> **Document section**
=======
Kubernetes Operations Style and Safety

Conventions and guardrails for Kubernetes operations in Optum clusters, emphasizing read-only diagnostics and GitOps-driven changes.

experimental

IDE:

claude

codex

vscode

Version:

1.0.0

Owner:epic-platform-sre

k8s

kubernetes

ops

safety

gitops

Kubernetes Operations Style and Safety Guide

Overview

This guide covers conventions and safety guardrails for Kubernetes operations in Optum clusters. Production namespaces are read-only for LLM agents; all changes flow through GitOps pipelines.

Critical Safety Rules

Read-Only Default

MUST treat all environments as read-only by default:

# ✅ ALLOWED - Read-only operations
kubectl get pods -n production
kubectl describe deployment app -n production
kubectl logs pod/app-xyz123 -n production
kubectl top pods -n production

# ❌ FORBIDDEN - Direct mutations in production
kubectl delete pod app-xyz123 -n production
kubectl scale deployment app --replicas=0 -n production
kubectl apply -f manifest.yaml -n production
kubectl edit deployment app -n production

Change Flow Requirements

ALL changes to production MUST flow through:

Git commit to manifest repository
Pull request with required reviews
GitOps sync (ArgoCD or Flux)
=======
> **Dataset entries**
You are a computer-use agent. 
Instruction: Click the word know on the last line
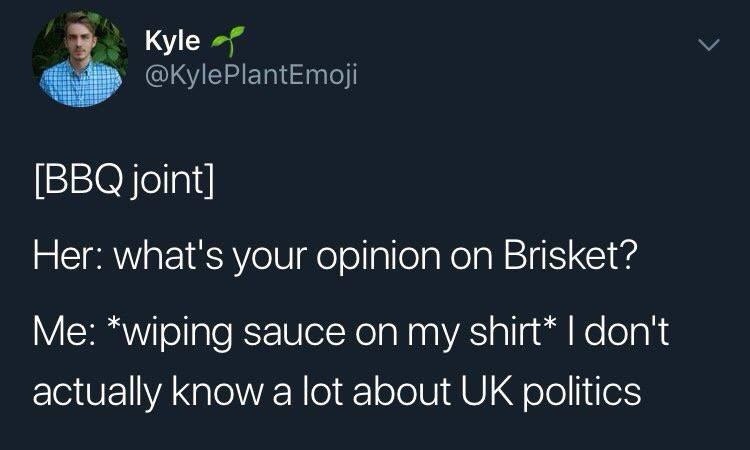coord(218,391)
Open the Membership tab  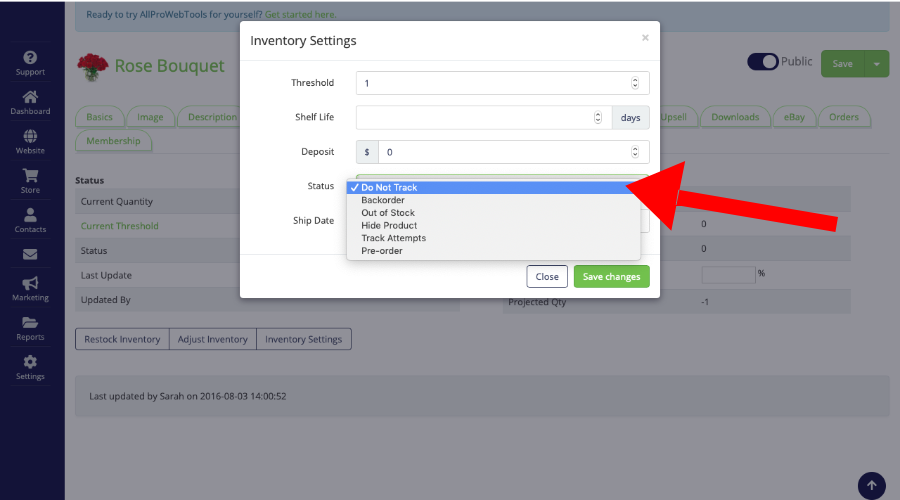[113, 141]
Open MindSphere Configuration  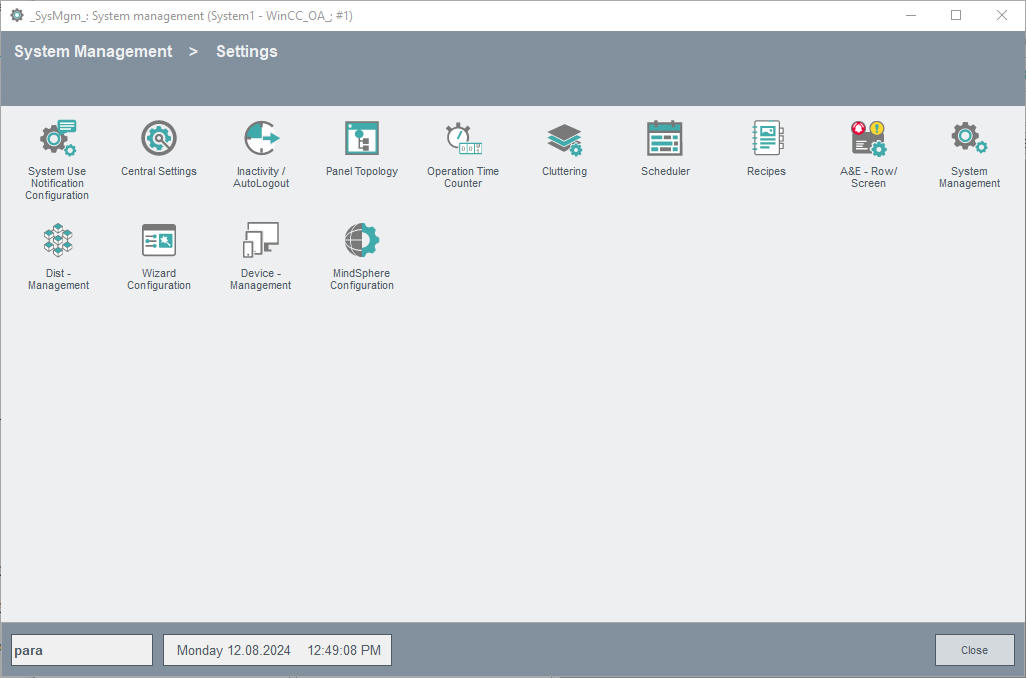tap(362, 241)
=======
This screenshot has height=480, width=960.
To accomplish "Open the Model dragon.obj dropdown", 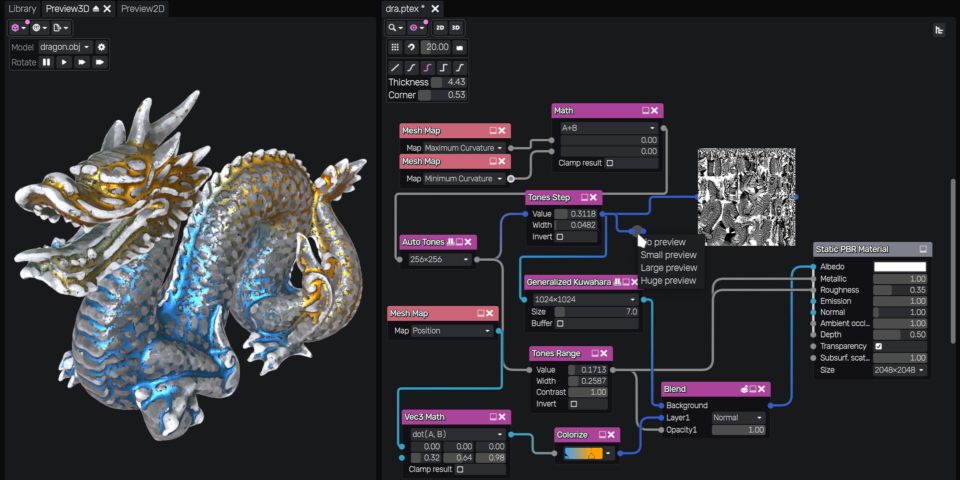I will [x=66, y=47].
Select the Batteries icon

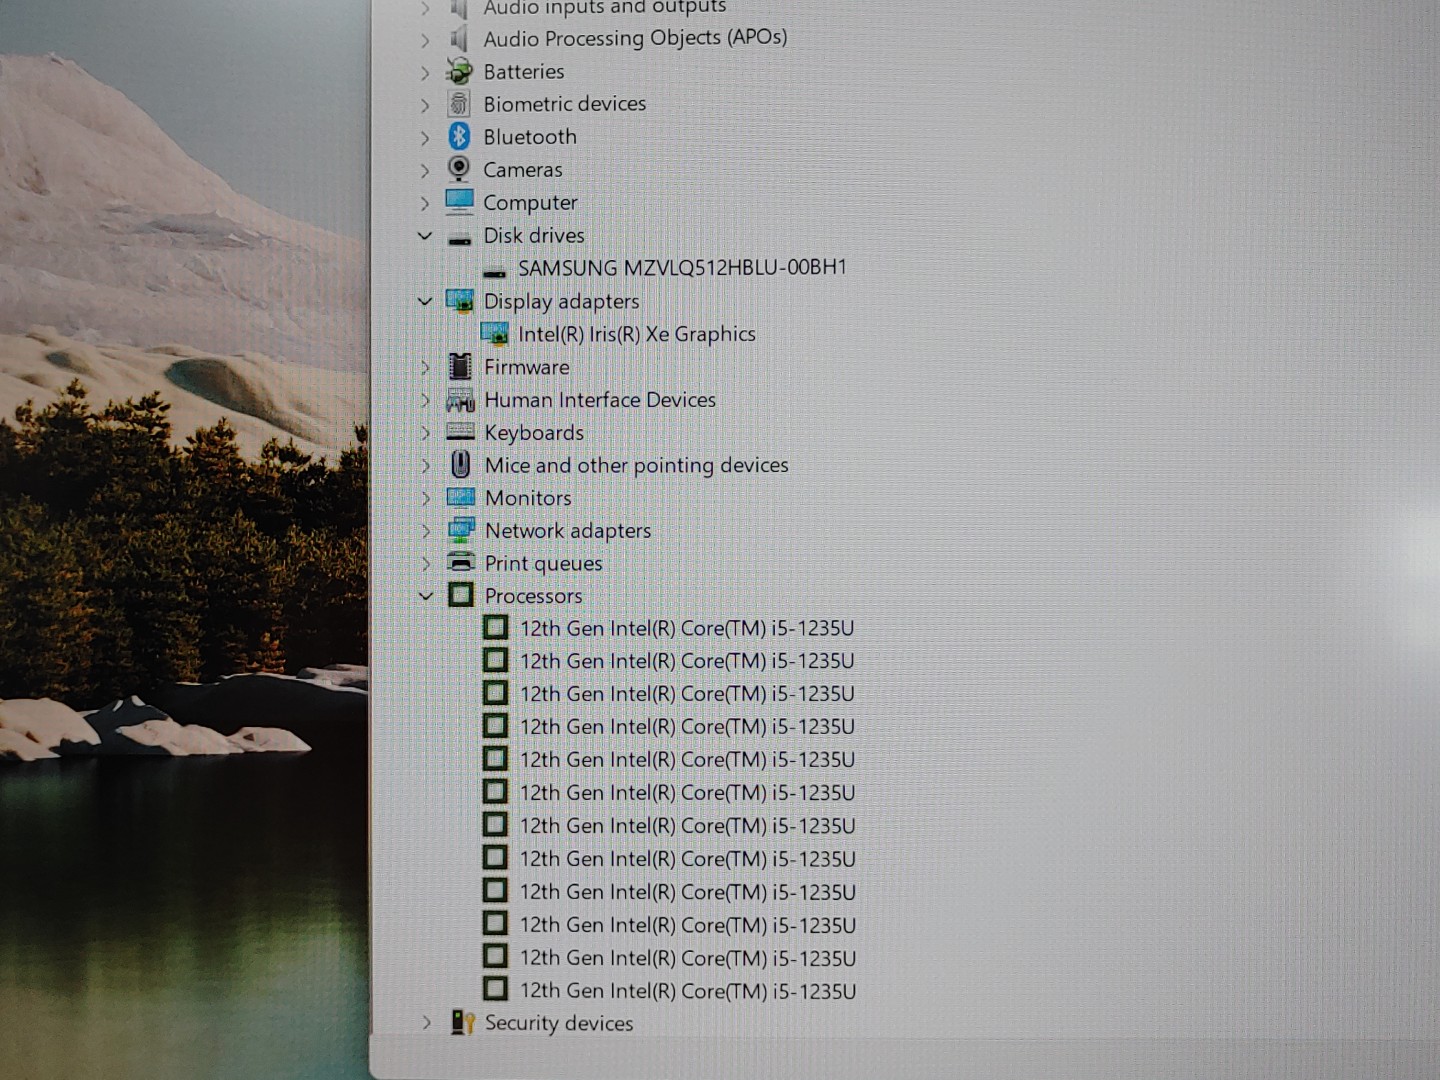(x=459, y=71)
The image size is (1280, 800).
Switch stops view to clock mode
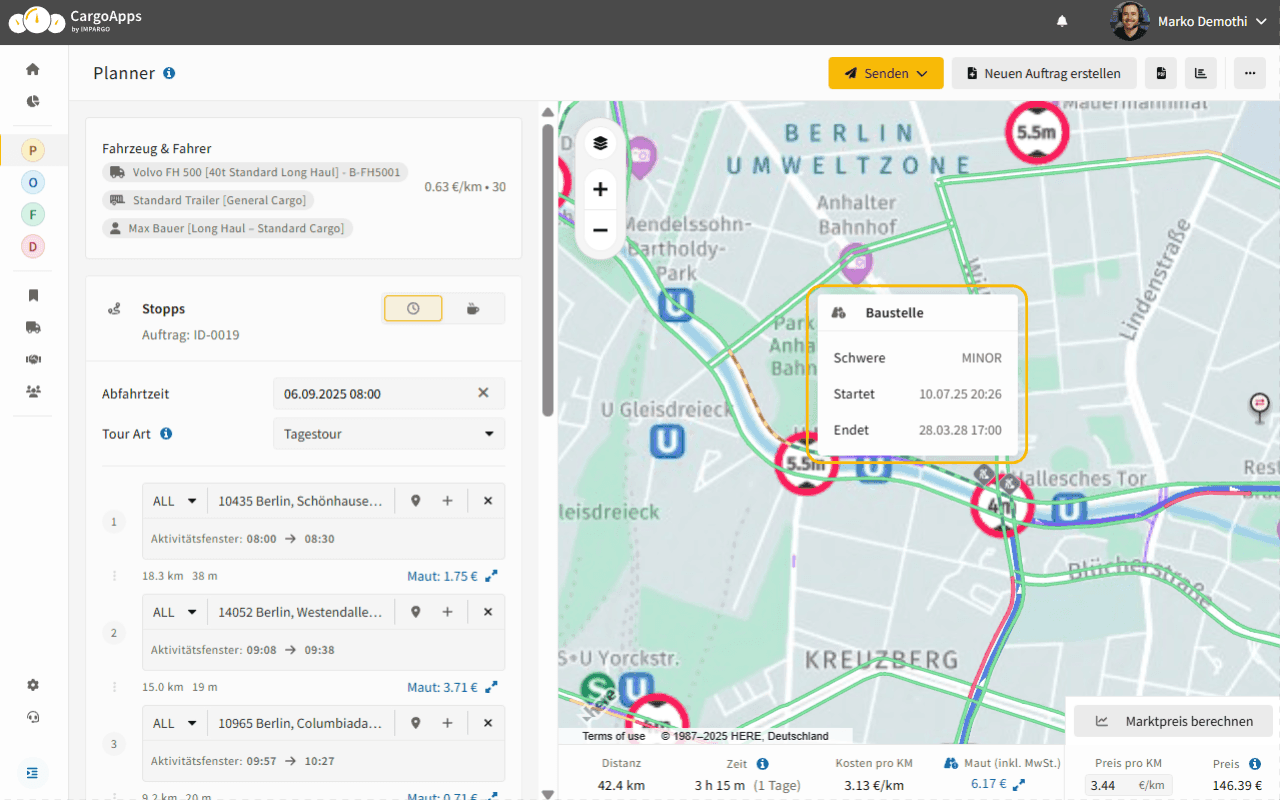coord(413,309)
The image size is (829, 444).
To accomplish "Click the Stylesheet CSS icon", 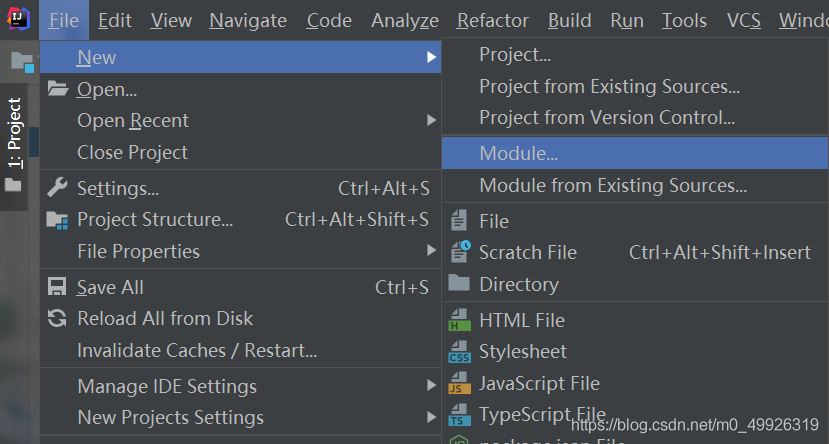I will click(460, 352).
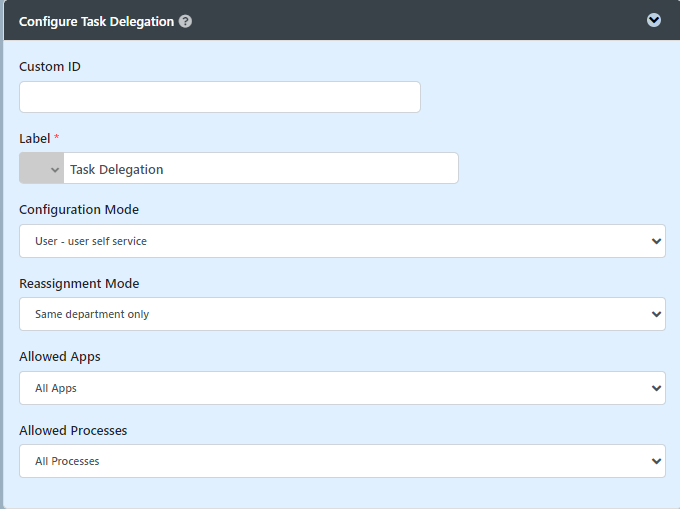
=======
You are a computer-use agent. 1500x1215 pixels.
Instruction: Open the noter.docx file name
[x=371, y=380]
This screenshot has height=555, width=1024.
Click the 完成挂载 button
=======
> **Assignment**
Write the next part of the Kubernetes operations safety guide, picking up after its final line. This material was taken from a separate source.

> **Answer to this exercise**
Automated validation before promotion

# Change flow diagram
# Developer → Git → PR Review → Merge → GitOps → Cluster
#                      ↑
#                  CI Validation

Allowed Operations by Environment

Development Environment

allowed_operations:
  read:
    - get, describe, logs, top, events
    - port-forward (for debugging)
  write:
    - apply, delete, scale, rollout
    - exec (for debugging)
  restrictions:
    - No changes to shared infrastructure
    - No changes to istio-system, cert-manager

QA Environment

allowed_operations:
  read:
    - All read operations
  write:
    - Requires approval for mutations
    - GitOps preferred but direct apply allowed for hotfixes
  restrictions:
    - No namespace deletion
    - No PVC deletion
    - Changes logged and audited

Production Environment

allowed_operations:
  read:
    - All read operations
  write:
    - GitOps only (no direct kubectl apply)
    - Emergency break-glass with dual approval
  restrictions:
    - No direct mutations
    - No exec into pods (except break-glass)
    - No port-forward (use ingress/mesh)

Diagnostic Commands

Pod Investigation

MUST use these patterns for pod diagnostics:

# List pods with status
kubectl get pods -n $NAMESPACE -o wide

# Get pod details
kubectl describe pod $POD_NAME -n $NAMESPACE

# Check pod events
kubectl get events -n $NAMESPACE --sort-by='.lastTimestamp' | grep $POD_NAME

# View pod logs
kubectl logs $POD_NAME -n $NAMESPACE --tail=100

# View previous container logs (after crash)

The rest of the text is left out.